Wednesday, February 9, 2011

Estate Tax Lessons from 2010 and Things to Watch Out for in 2011

We all know from the many news stories of last  year that estate tax laws are not set in stone, they can fluctuate and change both at the state and the federal level; and as this article in Forbes points out, keeping up with those fluctuations can be of the utmost importance to you and your loved ones.

The many celebrity news stories we saw last year provide all the examples we need of what can happen when you plan well (as was the case with Brittany Murphy’s estate plan) or when you neglect your estate plan—or even worse, when you fail to plan at all. Here are some celebrity examples of common estate planning pitfalls and mistakes:

Failing to update your estate plan.We tell all of our clients how important it is to review and update your estate plan every 2 to 5 years; Gary Coleman provides a prime example of what can happen if you neglect to follow through on those updates and reviews. “[Coleman] created a handwritten codicil to his will in 2007 leaving much of his estate to his wife, Shannon Price. After they divorced, however, Coleman never updated his will or created a new one. That led to a court fight after he died about whether Coleman was still married to Price. Even though they never officially tied the knot for a second time, Price claimed they had a ‘common-law marriage,’ which would mean that the handwritten will would be valid.”

Failing to fund your estate plan.A revocable living trust is a wonderful tool, but it’s just an empty vessel until you fund it by re-titling your assets in the name of your trust.  Michael Jackson created what is most likely a wonderful living trust, but his failure to fund it properly means that 2010 saw “The estate of Michael Jackson... dragged on with no end in sight.”

Waiting too long to create your plan.If you are a senior citizen, waiting too long to create your plan leaves you open to the exploitation or undue influence of acquaintances or family members who might try to take advantage of you.  Even if nothing of the sort has taken place, just the suspicion of undue influence can land your estate in a lengthy court battle. “Does the Anna Nicole Smith case come to mind?
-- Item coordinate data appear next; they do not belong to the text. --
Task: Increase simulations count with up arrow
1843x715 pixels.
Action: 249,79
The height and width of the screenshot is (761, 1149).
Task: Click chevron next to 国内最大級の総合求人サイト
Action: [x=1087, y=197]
The United States Supreme Court ruled in 2010 that it will hear her case for the second time. Did she wrongly take advantage of her 90-year old husband, or did his son use fraud and other improper means to stop the billionaire from leaving money to Anna Nicole?”

We can all benefit from the very public airings of these celebrity estates.  Our office can help you avoid the mistakes listed here, plus many more.  The new laws of 2011 provide the perfect opportunity to create a plan (or update your existing plan), and ensure that your family will be well protected now, and in the future.